Source records
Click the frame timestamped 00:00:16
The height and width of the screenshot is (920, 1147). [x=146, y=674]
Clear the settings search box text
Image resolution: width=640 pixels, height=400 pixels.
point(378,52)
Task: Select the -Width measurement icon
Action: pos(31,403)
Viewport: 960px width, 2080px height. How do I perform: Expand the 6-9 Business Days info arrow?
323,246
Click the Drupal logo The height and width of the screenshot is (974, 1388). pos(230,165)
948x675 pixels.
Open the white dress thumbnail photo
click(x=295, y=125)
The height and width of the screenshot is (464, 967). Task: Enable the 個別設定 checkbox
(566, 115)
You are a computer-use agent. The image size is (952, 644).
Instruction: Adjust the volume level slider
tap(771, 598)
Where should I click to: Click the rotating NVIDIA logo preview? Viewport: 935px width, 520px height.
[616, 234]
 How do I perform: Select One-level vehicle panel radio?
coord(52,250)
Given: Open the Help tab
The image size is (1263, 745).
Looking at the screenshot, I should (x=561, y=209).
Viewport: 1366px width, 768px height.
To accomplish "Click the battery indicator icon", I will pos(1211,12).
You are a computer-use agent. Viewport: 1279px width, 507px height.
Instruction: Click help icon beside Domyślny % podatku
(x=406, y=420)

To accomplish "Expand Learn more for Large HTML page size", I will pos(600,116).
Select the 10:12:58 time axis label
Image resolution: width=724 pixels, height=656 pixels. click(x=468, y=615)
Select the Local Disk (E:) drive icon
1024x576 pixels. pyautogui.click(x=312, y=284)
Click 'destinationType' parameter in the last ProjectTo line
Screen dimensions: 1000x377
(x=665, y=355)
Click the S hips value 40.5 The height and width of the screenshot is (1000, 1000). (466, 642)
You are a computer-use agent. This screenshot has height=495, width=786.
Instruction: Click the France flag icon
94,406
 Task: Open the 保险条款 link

**What to work on**
Every line of the data above should be reproduced word for word.

**Answer space**
Click the frame timestamped 00:00:16
The height and width of the screenshot is (920, 1147). [x=146, y=674]
Clear the settings search box text
Image resolution: width=640 pixels, height=400 pixels.
point(378,52)
Task: Select the -Width measurement icon
Action: pos(31,403)
Viewport: 960px width, 2080px height. How do I perform: Expand the 6-9 Business Days info arrow?
323,246
Click the Drupal logo The height and width of the screenshot is (974, 1388). pos(230,165)
948x675 pixels.
Open the white dress thumbnail photo
click(x=295, y=125)
The height and width of the screenshot is (464, 967). Task: Enable the 個別設定 checkbox
(566, 115)
You are a computer-use agent. The image size is (952, 644).
Instruction: Adjust the volume level slider
tap(771, 598)
Where should I click to: Click the rotating NVIDIA logo preview? Viewport: 935px width, 520px height.
[616, 234]
 How do I perform: Select One-level vehicle panel radio?
coord(52,250)
Given: Open the Help tab
The image size is (1263, 745).
Looking at the screenshot, I should (x=561, y=209).
Viewport: 1366px width, 768px height.
To accomplish "Click the battery indicator icon", I will pos(1211,12).
You are a computer-use agent. Viewport: 1279px width, 507px height.
Instruction: Click help icon beside Domyślny % podatku
(x=406, y=420)

To accomplish "Expand Learn more for Large HTML page size", I will pos(600,116).
Select the 10:12:58 time axis label
Image resolution: width=724 pixels, height=656 pixels. click(x=468, y=615)
Select the Local Disk (E:) drive icon
1024x576 pixels. pyautogui.click(x=312, y=284)
Click 'destinationType' parameter in the last ProjectTo line
Screen dimensions: 1000x377
(x=665, y=355)
Click the S hips value 40.5 The height and width of the screenshot is (1000, 1000). (466, 642)
You are a computer-use agent. This screenshot has height=495, width=786.
Instruction: Click the France flag icon
94,406
 Task: Open the 保险条款 link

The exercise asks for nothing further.